La caída del Sujeto supuesto Saber abre paso a la destitución del saber propio y su cuestionamiento como goce, permitiendo perforar un velo espeso sobre la absoluta contingencia del acontecimiento de cuerpo. Se puede decidir entonces sobre un goce nunca antes reconocido, inmortalizado en la invención sintomática y vivificado por sus oropeles fantasmáticos, los cuales, en el mejor de los casos, han proporcionado incluso los medios para sostener un deseo.

La dimensión del trauma se juega en la temporalidad en que el parlêtre se hace sujeto de una repetición. Perforarlo implica situarse en ese estrecho margen, “l’esp d’un laps”, y precisar los bordes de una topología en la que se juega una insondable decisión. Su marca se lee en pasado, por lo que tiene de fundante, pero sigue pendiente como decisión posible en lo que llamaré presente indefinido. Pues algo de dicha decisión, una vez desvelada, seguirá en juego más allá del fin del análisis: el sujeto aprende que le corresponde optar cada vez por los usos posibles de lo que Freud llamó fijación y las “facilitaciones” a las que da lugar.

Para ello, la multiplicidad de las marcas del trauma, con la construcción de su serie heterogénea, habrá debido servir para demostrar su falsabilidad contra su poder de insignia, allí donde permanecía ajeno a las derivas de la cadena significante y su fuga del sentido.

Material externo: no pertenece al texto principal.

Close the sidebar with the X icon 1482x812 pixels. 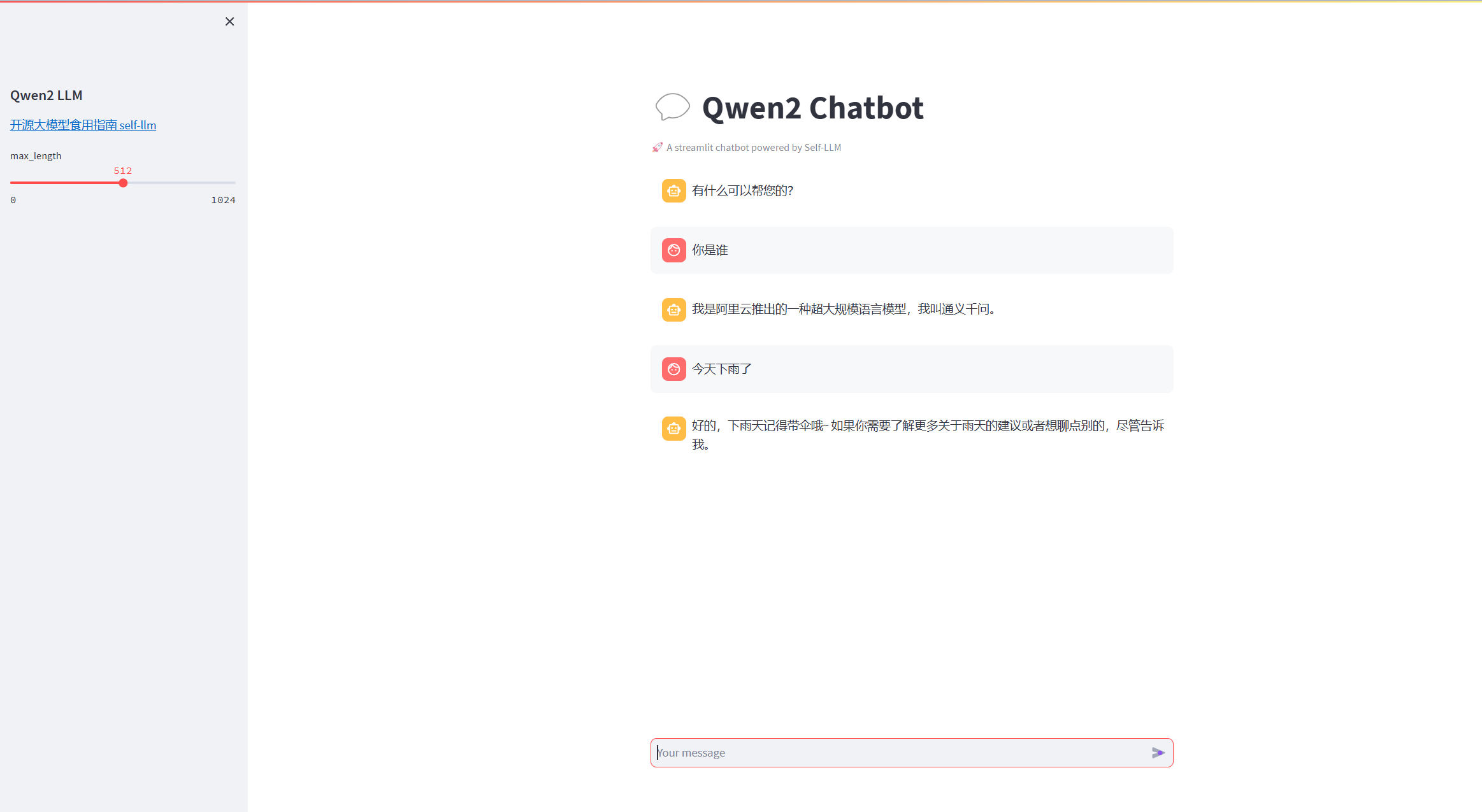pyautogui.click(x=230, y=22)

El falso Uno del trauma se disuelve en su dos constituyente, que es no sino el del litoral, como no relación entre saber y goce.

“L’analysant ne termine qu’à faire de l’objet a le représentant de la représentation de son analyste. C’est donc autant que son deuil dure de l’objet a auquel il l’a enfin réduit, que le psychanalyste persiste à causer son désir : plutôt maniaco-dépressivement” (L’Étourdit).

El borde precisado por las marcas, múltiples y diversas, sitúa el hueco donde se aloja el objeto del que ya es posible separarse haciendo el duelo del trauma. De las marcas mismas – en tanto permanecen – se extraerá lo vivo, si se puede, para hacer con ellas sinthome.